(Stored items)

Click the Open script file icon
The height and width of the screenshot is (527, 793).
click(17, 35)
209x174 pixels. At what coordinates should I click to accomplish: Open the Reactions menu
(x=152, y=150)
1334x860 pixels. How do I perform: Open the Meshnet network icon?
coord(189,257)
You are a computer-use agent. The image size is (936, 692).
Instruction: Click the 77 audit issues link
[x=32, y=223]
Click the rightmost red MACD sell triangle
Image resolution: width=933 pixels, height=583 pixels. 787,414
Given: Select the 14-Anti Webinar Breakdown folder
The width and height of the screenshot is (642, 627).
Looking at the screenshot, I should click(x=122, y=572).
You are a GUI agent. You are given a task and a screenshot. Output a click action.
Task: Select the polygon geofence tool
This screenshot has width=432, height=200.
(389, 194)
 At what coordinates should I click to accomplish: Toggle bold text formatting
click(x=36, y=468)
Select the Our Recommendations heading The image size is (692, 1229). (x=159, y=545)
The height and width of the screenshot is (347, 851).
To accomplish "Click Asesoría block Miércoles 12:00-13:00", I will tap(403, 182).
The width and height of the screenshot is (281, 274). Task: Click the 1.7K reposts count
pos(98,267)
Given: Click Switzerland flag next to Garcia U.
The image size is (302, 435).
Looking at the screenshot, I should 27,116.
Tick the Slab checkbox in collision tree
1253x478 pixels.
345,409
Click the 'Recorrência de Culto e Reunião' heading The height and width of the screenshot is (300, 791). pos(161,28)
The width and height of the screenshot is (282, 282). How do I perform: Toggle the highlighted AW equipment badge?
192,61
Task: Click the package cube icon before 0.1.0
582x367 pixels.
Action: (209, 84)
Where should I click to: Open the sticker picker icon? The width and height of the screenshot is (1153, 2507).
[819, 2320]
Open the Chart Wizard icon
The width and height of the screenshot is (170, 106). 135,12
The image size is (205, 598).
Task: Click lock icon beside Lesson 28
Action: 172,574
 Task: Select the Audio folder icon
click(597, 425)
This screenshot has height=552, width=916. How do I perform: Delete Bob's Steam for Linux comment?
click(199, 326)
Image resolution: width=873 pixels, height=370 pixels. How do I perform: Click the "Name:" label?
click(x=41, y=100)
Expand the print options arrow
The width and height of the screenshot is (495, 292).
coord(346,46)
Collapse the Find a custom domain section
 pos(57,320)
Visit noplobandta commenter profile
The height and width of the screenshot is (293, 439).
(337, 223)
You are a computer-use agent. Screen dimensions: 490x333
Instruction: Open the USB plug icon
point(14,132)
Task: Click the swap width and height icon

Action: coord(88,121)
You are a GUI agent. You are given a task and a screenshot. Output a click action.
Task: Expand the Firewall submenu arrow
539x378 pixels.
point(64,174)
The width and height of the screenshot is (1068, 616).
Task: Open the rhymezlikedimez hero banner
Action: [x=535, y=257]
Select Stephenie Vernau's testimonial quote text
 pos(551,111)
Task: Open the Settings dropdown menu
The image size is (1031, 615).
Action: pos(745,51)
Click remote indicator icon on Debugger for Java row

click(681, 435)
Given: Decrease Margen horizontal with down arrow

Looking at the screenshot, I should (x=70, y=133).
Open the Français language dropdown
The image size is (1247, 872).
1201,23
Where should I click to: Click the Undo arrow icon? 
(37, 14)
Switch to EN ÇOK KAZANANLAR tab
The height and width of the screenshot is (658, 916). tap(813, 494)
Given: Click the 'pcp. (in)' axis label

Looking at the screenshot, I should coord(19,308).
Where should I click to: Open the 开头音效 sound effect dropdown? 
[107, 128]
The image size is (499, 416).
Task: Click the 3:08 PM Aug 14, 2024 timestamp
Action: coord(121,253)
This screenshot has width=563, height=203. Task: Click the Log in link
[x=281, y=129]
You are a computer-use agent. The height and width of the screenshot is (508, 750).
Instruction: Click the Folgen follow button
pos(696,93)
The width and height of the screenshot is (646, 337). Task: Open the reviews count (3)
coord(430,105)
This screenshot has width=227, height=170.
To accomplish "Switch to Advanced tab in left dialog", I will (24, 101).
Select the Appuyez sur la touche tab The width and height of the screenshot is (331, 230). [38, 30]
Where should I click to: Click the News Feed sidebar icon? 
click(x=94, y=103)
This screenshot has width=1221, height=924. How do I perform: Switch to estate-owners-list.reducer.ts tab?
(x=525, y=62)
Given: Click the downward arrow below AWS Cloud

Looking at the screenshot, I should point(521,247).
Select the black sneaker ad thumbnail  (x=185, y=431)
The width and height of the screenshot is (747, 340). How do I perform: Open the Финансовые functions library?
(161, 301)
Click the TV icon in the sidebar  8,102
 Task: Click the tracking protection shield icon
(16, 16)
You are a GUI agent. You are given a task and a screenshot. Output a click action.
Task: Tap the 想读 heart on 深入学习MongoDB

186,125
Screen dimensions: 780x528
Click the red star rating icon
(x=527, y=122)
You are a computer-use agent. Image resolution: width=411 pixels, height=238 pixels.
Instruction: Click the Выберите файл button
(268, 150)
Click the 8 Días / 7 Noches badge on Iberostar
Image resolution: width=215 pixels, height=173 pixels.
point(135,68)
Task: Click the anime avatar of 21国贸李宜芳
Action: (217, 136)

WORK INSTRUCTIONS:
When the line with "The width and height of the screenshot is (642, 627)." is reached in the data above, start copying there, and copy each line exactly until the line with "Given: Click Switzerland" has been copied; copy nothing else.

SOLUTION BELOW:
The width and height of the screenshot is (642, 627).
Looking at the screenshot, I should click(x=122, y=572).
You are a GUI agent. You are given a task and a screenshot. Output a click action.
Task: Select the polygon geofence tool
This screenshot has width=432, height=200.
(389, 194)
 At what coordinates should I click to accomplish: Toggle bold text formatting
click(x=36, y=468)
Select the Our Recommendations heading The image size is (692, 1229). (x=159, y=545)
The height and width of the screenshot is (347, 851).
To accomplish "Click Asesoría block Miércoles 12:00-13:00", I will tap(403, 182).
The width and height of the screenshot is (281, 274). Task: Click the 1.7K reposts count
pos(98,267)
Given: Click Switzerland flag next to Garcia U.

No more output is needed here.